The effort is funded by a $2.4 million U01 grant from the National Institutes of Health, U01HL135842: Image-Based Multi-Scale Modeling Framework of the Cardiopulmonary System: Longitudinal Calibration and Assessment of Therapies in Pediatric Pulmonary Hypertension.

Keeping drugs on the job

Mandal’s simulation shows how well the polymers slow down the formation of crystals. Polymers are shown in red and green while drug molecules are maize and blue.
Computer simulations developed at the University of Michigan reveal how well drug additives stop the active ingredients from crystallizing in the digestive tract. They tested these simulations on the anti-seizure drug phenytoin.

“Most drugs are hydrophobic, so the mix of water and drugs is not stable,” said Taraknath Mandal, a research fellow in chemical engineering. “They spontaneously form a crystal.”

In the water-based environment of the stomach and small intestine, the active ingredients stick together, and then they don’t make it into the bloodstream. Pharma companies add polymers to drugs to get in the way of crystal growth, but the range of possible designs for these polymers is huge.

The computer simulations enable researchers to try out different polymers, looking for the best performance.

“These tools have never been used before on this problem,” said Ron Larson, the A. H. White Distinguished University Professor of Chemical Engineering and the George Granger Brown Professor of Chemical Engineering, who led the work. He and his team worked closely with researchers at Dow Chemical Company in Midland, Michigan, including WW (Trey) Porter, the team lead on the Dow side.

They tested the simulation with several drugs, focusing on how phenytoin interacted with a cellulose-based polymer – the stuff that makes up the cell walls in plants. They compared how different side groups on the cellulose chain affected how well the polymer kept phenytoin from crystallizing in the simulated gut environment.

The team tested two side-groups head to head – succinyl and acetyl. Both are needed to make a polymer effective in both the acidic environment of the stomach and the more neutral environment of the small intestine.

In the stomach, the succinyl groups have the full complement of hydrogen atoms, so they are not charged. They help the polymer interact with a hydrophobic drug like phenytoin. A charged polymer will be attracted to the water rather than the drug.

But once the polymers hit the small intestine, some hydrogen atoms strike out on their own, leaving the succinyl with a negative charge. Here, the acetyl groups take over helping to keep the polymer groups together even as the neutral succinyl groups expand. Larson and his group developed computer models to find the best balance.

Of course, patients don’t gain anything if the drug additives keep the drug from crystallizing but instead traps it in a web of polymers. Or, if the drugs are released too quickly, they can crystallize in the small intestine. Wenjun Huang, a doctoral student in chemical engineering, created a second simulation to test how well drugs leave the polymer webs.

“Our simulation results are the first ones to directly show the role of each individual functional group in the polymer,” said Huang. “We can see the polymer-drug aggregates form, and we can see how drugs are released from the aggregates.”
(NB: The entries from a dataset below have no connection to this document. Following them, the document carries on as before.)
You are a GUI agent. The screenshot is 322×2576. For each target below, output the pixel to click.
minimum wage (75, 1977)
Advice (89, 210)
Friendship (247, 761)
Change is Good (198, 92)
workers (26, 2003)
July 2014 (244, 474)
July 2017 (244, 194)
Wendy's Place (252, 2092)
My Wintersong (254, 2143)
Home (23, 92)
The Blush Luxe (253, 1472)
Green and red polymers help keep maize and blue drug molecules from crystallizing. Credit: Taraknath Mandal, Larson Lab, University of Michigan.
Again, a balance between the succinyl and acetyl groups is needed to achieve the right pace, and the balance is different for different drugs.

“We are beginning to learn how to determine computationally which modifications to the polymer will be most effective at interacting with a given drug and thereby help in the design of better polymers to enhance drug delivery,” said Larson.

These studies were funded primarily by the Dow Chemical Company. The team also relied on Advanced Research Computing at U-M, funded by the National Science Foundation.

The paper on the model that investigates how well different polymers work to prevent drug crystallization is titled “A framework for multi-scale simulation of crystal growth in the presence of polymers,” and it was published in Soft Matter.

The paper on the computer model that explores whether drugs are released from the web of polymers is titled “Computational Modeling of Hydroxypropyl-Methylcellulose Acetate Succinate (HPMCAS) and Phenytoin Interactions: A Systematic Coarse-Graining Approach,” and it was published in the journal Molecular Pharmaceutics.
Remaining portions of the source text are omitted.